Ces derniers ont été soumis au test de la nage forcée : ils sont placés dans de l’eau chaude (24-30°C) où ils ne peuvent en sortir. Cette méthode est souvent utilisée chez les souris pour observer l’efficacité d’un antidépresseur. En effet, la souris va se débattre en nageant le plus possible. Le moment où elle reste immobile est considéré comme un signe de dépression, qui va être mesuré selon le temps qu’elle aura mis avant d’abandonner.
Les scientifiques ont constaté que les souris transgéniques produisant plus de RGS8 restaient moins longtemps immobiles que les souris normales, ce qui peut être traduit comme un comportement moins dépressif, dû à un blocage plus efficace des récepteurs MCHR1 par RGS8.
Pour vérifier davantage l’implication de MCHR1, ils ont administré aux deux types de souris un antagoniste de MCRH1, c’est-à-dire un médicament qui se lie au récepteur et le désactive.
Ils ont constaté comme prévu que les souris normales nageaient beaucoup plus longtemps, mais que chez les transgéniques, rien n’avait changé, certainement parce que leurs récepteurs étaient presque tous déjà désactivés par RGS8, qu’elles surexprimaient, et que ces dernières ne pouvaient donc pas être encore plus dépressives qu’elles ne l’étaient déjà.
Puis l’équipe de recherche a fait un autre constat intéressant : lorsqu’on administrait aux modèles transgéniques un antidépresseur classique ciblant les monoamines, leur immobilité durait encore moins de temps.
Ce dernier résultat montre l’indépendance, dans l’atténuation de la dépression, de la désactivation de MCHR1 et de l’augmentation de la concentration de monoamines , suggérant qu’il s’agit de deux types de dépression différents.

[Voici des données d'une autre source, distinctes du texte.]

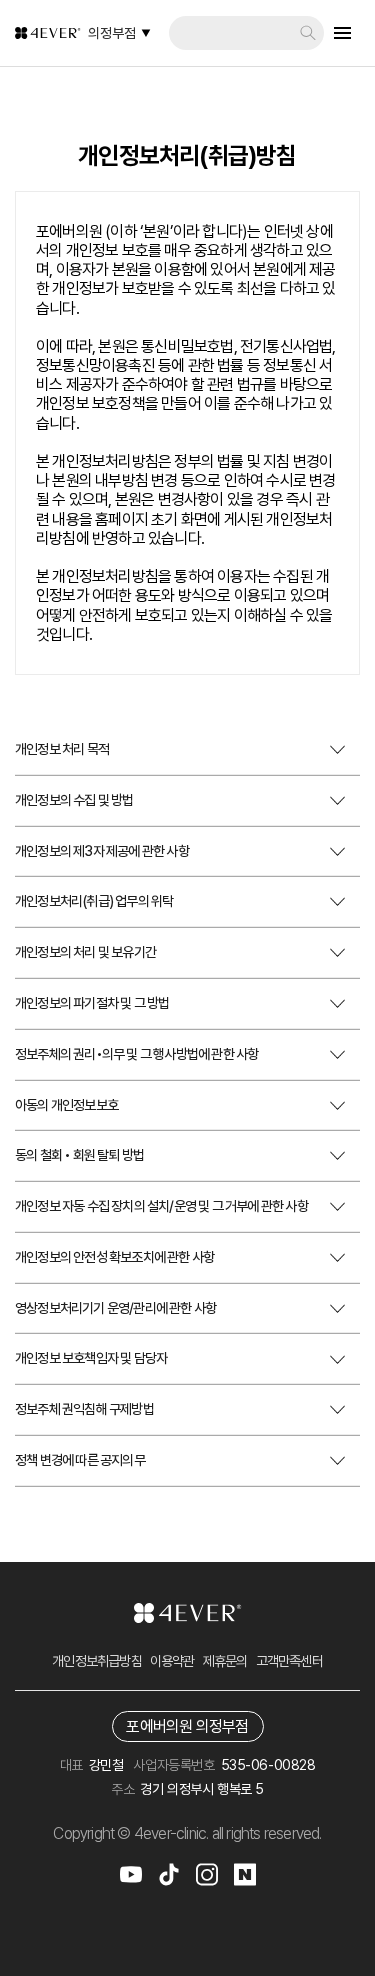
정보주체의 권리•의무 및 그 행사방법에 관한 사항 (136, 1054)
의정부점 (112, 33)
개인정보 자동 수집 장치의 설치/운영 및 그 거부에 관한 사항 (161, 1206)
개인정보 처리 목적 (62, 749)
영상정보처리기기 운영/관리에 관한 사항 (115, 1308)
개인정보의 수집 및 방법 (74, 800)
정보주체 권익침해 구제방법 (84, 1409)
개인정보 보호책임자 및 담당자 (91, 1358)
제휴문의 (225, 1661)
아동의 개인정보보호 (66, 1105)
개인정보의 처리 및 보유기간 (85, 952)
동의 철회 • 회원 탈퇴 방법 (79, 1155)
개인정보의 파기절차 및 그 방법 (92, 1003)
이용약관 (172, 1661)
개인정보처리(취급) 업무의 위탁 (94, 901)
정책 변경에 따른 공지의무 (80, 1460)
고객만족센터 (289, 1661)
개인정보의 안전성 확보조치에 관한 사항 (114, 1257)
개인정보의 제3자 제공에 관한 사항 (102, 851)
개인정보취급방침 (97, 1661)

« Ces souris ont montré un nouveau type de dépression. Les monoamines ne semblent pas y être impliqués, mais MCHR1 l’est », explique Saito.
Lorsqu’ils observèrent au microscope des coupes de cerveau de souris euthanasiées, ils constatèrent dans une région spécifique de l’hippocampe nommée « CA1 », que les souris transgéniques avaient de plus longs cils neuronaux, lieu où se trouvent les récepteurs MCHR1. La raison pour laquelle ces derniers sont plus longs chez ce groupe de souris n’est pas clair, mais il y a peu de chances qu’il ne s’agisse que d’une coïncidence.
« Ces résultats suggèrent que l’augmentation du niveau de la protéine RGS8 dans la région CA1 est un facteur possible de l’élongation des MCHR1 ciliaires », a écrit le groupe dans son papier.
À ce jour, les chercheurs essaient de comprendre si la longueur de ces cils est associée aux comportements chez les souris, pour ensuite tenter de déterminer si cela est le cas aussi chez les humains. Le but final étant d’envisager un traitement alternatif aux antidépresseurs actuels, qui permettrait de moduler la production de RGS8 chez les dépressifs.